:: SOURCE MATERIAL ::
• • • • •

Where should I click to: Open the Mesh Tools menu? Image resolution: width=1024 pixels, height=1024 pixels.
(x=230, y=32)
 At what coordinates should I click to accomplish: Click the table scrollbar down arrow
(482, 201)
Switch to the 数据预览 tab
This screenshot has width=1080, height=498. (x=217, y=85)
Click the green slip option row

• • • • •

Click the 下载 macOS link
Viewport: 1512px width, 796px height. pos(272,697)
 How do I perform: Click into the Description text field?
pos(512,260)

• • • • •

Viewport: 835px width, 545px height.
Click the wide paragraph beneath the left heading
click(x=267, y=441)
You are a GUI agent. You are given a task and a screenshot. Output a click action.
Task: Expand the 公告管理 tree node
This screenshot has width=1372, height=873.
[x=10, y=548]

• • • • •

:: REQUEST ::
Reproduce without alteration the lines of the records starting with the line containing "At what coordinates" and going on through the line containing "Click the green slip option row", with both of those lines included.

:: RESPONSE ::
 At what coordinates should I click to accomplish: Click the table scrollbar down arrow
(482, 201)
Switch to the 数据预览 tab
This screenshot has width=1080, height=498. (x=217, y=85)
Click the green slip option row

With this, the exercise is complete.